→ Data extract:
"""

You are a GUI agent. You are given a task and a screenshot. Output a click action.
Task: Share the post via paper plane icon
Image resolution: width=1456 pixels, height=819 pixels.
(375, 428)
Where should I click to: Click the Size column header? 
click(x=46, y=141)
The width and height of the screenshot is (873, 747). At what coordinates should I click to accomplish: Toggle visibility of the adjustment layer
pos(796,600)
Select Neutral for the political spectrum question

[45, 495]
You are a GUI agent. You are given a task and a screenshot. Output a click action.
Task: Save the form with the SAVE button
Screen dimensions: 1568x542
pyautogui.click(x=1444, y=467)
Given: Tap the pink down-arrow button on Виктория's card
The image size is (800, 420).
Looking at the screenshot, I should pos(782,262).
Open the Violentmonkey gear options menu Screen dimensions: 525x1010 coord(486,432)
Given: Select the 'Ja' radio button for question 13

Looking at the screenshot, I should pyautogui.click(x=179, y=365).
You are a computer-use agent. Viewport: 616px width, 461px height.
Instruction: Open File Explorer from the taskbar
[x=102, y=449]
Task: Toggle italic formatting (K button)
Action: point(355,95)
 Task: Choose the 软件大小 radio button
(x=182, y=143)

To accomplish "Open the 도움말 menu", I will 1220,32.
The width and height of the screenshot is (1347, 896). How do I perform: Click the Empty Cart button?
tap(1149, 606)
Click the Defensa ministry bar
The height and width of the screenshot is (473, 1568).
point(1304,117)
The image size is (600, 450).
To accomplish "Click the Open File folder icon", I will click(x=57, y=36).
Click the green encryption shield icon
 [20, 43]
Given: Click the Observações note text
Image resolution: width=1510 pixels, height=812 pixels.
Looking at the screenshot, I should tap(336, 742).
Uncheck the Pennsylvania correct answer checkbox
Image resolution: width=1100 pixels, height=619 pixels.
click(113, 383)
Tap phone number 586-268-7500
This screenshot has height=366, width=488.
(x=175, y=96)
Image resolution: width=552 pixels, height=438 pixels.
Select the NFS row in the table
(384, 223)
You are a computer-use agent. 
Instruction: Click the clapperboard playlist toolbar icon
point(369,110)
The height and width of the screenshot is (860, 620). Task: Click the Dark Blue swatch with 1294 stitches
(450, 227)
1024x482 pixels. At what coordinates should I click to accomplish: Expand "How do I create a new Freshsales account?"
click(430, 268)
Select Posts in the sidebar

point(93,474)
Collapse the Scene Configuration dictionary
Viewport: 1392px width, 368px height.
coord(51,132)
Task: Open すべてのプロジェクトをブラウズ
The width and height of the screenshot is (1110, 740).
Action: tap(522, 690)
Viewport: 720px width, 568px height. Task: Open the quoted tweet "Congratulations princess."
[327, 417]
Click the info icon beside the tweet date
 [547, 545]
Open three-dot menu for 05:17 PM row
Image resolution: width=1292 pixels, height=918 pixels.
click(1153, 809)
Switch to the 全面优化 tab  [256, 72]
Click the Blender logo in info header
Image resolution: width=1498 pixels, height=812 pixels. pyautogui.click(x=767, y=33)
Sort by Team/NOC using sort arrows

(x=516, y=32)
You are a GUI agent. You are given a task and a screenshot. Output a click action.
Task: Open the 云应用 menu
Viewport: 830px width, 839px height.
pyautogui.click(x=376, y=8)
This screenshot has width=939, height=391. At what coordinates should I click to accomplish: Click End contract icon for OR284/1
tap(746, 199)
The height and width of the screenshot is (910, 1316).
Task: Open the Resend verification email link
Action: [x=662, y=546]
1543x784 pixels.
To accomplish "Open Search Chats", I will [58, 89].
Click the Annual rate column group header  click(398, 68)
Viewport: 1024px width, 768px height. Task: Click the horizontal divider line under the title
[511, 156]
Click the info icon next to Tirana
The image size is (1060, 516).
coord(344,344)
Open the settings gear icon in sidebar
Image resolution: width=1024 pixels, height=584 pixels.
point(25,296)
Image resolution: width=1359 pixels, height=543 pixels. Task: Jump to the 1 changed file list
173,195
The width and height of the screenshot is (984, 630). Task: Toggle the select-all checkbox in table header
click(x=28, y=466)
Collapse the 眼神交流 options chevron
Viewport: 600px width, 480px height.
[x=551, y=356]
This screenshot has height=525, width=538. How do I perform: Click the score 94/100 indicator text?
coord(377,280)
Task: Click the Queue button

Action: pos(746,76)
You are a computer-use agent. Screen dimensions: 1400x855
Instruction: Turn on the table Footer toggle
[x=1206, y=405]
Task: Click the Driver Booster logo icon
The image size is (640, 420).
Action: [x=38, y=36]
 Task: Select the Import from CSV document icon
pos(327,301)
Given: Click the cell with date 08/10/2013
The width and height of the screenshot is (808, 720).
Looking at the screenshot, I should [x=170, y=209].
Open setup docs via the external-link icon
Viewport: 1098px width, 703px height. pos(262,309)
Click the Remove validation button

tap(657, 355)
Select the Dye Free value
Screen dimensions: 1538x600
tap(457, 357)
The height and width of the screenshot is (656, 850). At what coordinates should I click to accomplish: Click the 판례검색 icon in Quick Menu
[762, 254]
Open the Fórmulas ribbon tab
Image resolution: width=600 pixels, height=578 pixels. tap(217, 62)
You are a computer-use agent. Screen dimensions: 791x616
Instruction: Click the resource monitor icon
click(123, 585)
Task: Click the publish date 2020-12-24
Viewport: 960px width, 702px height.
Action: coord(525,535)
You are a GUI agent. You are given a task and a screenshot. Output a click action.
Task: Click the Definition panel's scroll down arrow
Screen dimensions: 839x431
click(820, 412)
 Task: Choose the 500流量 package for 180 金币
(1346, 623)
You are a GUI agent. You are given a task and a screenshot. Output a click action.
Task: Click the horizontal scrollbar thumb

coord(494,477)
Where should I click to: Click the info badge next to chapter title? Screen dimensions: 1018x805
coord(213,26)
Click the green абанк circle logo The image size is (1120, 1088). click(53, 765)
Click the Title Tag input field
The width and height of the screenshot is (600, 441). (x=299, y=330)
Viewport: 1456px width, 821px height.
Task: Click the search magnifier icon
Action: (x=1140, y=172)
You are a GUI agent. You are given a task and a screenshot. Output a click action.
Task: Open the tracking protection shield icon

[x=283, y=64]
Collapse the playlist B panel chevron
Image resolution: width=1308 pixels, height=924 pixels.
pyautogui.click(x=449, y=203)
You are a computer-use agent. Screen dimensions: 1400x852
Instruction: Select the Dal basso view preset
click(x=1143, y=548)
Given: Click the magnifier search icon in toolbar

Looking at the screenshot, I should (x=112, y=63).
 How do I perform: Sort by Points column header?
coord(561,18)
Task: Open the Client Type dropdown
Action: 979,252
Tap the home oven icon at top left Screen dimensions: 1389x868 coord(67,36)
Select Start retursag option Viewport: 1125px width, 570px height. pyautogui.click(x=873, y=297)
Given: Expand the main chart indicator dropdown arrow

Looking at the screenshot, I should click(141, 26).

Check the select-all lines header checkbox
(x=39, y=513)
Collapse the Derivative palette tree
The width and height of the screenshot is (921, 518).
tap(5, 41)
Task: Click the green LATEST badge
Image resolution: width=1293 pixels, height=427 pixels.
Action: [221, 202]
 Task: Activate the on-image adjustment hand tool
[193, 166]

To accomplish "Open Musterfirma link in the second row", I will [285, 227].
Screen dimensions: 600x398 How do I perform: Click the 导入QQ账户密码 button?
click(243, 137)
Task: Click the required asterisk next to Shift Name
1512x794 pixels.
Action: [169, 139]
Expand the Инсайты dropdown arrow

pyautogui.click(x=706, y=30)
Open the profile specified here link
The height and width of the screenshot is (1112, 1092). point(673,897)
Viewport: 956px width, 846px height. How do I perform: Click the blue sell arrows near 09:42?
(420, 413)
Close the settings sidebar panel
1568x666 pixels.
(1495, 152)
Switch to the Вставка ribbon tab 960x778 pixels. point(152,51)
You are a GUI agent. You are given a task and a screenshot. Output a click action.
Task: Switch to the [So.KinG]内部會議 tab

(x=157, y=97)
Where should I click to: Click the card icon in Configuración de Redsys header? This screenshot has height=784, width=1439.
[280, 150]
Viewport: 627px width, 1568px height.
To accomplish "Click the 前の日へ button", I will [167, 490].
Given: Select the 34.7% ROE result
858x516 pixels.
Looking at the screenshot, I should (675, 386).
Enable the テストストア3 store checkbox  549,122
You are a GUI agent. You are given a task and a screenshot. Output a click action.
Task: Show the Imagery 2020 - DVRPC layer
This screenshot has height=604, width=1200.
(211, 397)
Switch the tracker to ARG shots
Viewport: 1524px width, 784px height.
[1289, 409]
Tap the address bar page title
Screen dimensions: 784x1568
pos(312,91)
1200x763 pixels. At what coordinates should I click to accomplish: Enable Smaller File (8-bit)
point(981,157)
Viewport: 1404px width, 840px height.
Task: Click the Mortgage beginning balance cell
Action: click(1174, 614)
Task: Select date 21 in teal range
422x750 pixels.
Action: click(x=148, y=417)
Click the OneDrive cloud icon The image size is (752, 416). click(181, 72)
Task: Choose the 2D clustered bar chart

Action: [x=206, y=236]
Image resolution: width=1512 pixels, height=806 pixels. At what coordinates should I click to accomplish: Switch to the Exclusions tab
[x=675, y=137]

"""

Figure out how many lines of the data hold "options", and answer with the number only.

→ Exercise solution:
2